I am of the opinion that things generally happen for a reason. The bigger the thing, the more likely the reasoning. Today I happened across an article about the Miami Marlins being investigated by the Securities and Exchange Commission for their sweetheart stadium deal with Miami-Dade County. Considering the moves the Marlins were looking to make this offseason and the people they were messing with, the timing of this investigation comes as no surprise to me.
In Los Angeles, Frank McCourt is in the process of selling the Los Angeles Dodgers (possibly to a group headed by Magic Johnson). The scandalous way he ran the team, funnelling millions of dollars of revenue away for his own interests while leaving the club barely able to meet payroll, finally drew attention from the league, but not from the Feds. Baseball has a special layer of exemption that goes beyond their monopoly-exempt status granted by Congress during darker financial times. The same way that police won't step on the field to arrest Ndamukong Suh for stomping on a player, the Feds won't step in to investigate poor financial practices because it expects that Baseball itself is going to handle potential problems, with a greater level of interest, and in a more appropriate manner.

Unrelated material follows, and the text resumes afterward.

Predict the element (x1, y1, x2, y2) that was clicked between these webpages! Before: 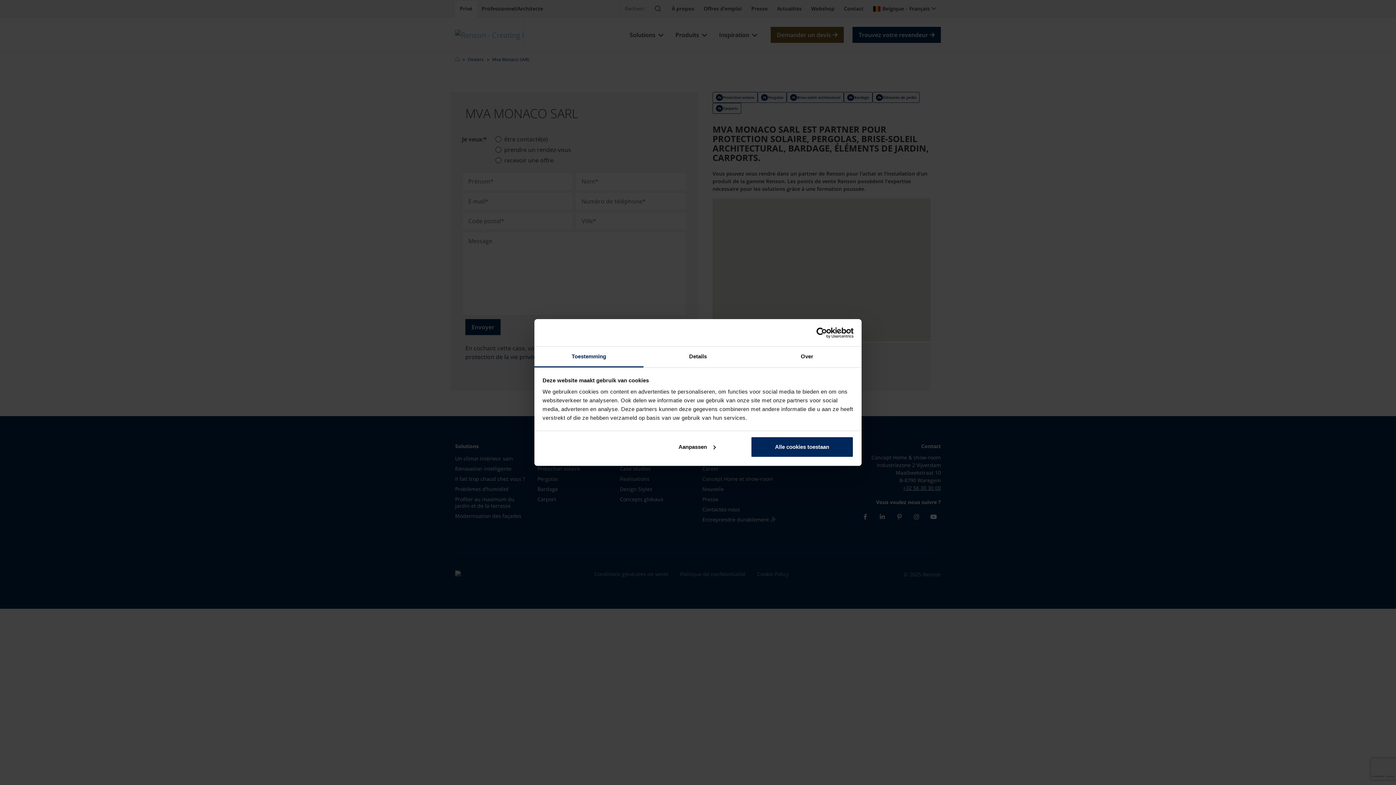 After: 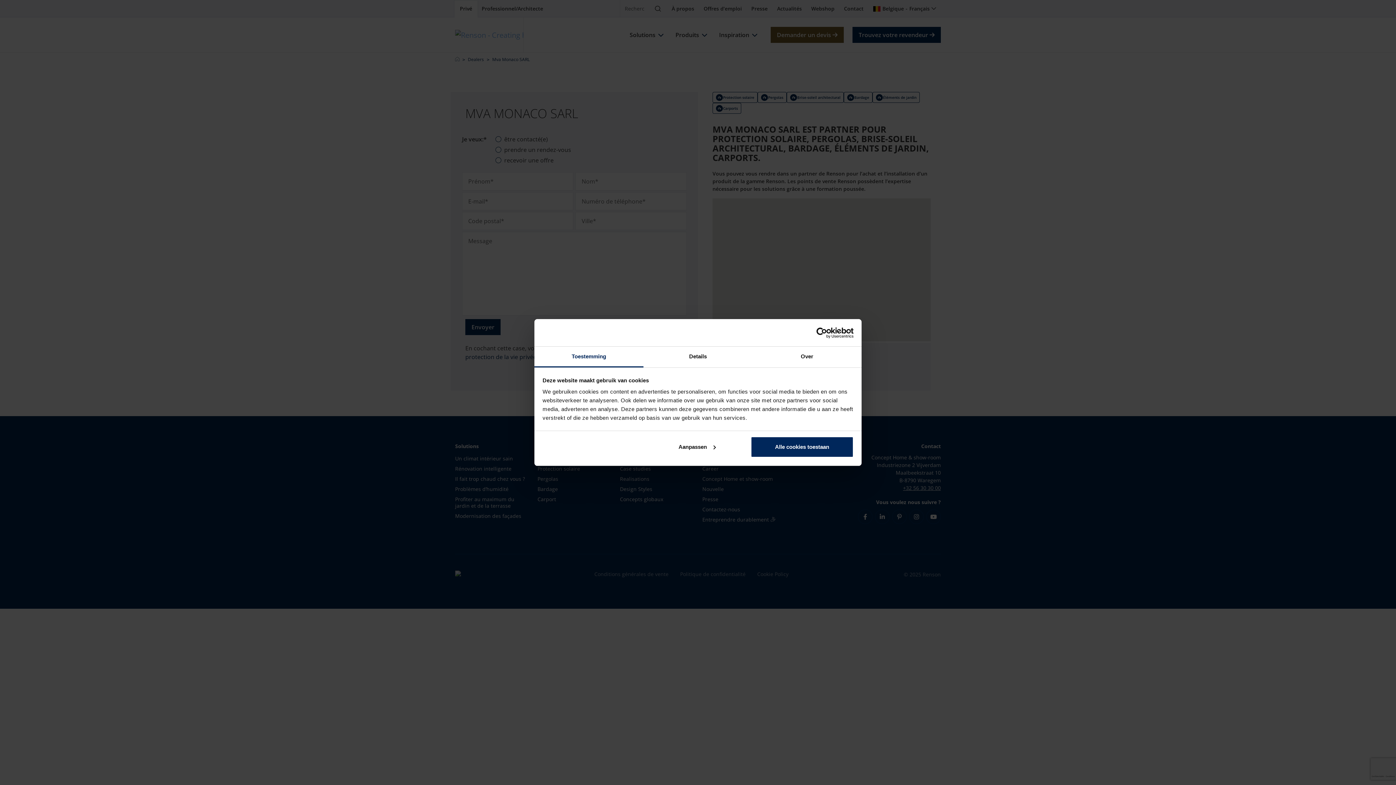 Action: bbox: (534, 346, 643, 367) label: Toestemming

The League has a wide range of powers to investigate and even take control of franchises if it deems that a club has problems that threaten league play. It's like condominiums - you own it, but the association can kick you out if you're a nuisance to the building. The league sent in an army of pencilnecks to set Frank McCourt straight, but there hasn't been the same question of impropriety concerning the Marlins. As far as baseball is concerned this is just business as usual, and considering the Commissioner's historical involvement in the Marlin franchise, federal intervention probably wouldn't be the first choice if there were a problem. If you've been participating in the Book Club you're aware of how Selig has been involved in blackmailing communities into building new stadiums. They don't want attention drawn to that.
But someone sent the Feds in. They didn't come to this decision on their own, they were pushed into this decision from outside forces. The Marlins are not the only sports franchise to ever be the beneficiary of a sweet stadium deal. The article points out that the San Francisco Giants are the only franchise to privately build a new stadium in the last 50 years, the rest have mostly been at taxpayer expense. And the local politics have rarely been unanimous. There are always councilmen and county executives and mayors and governors that roll up their cuffs and wade into the fray with their opinions on how taxpayer money should be spent, and in the end the franchise almost always gets its way, with a new building they didn't pay for.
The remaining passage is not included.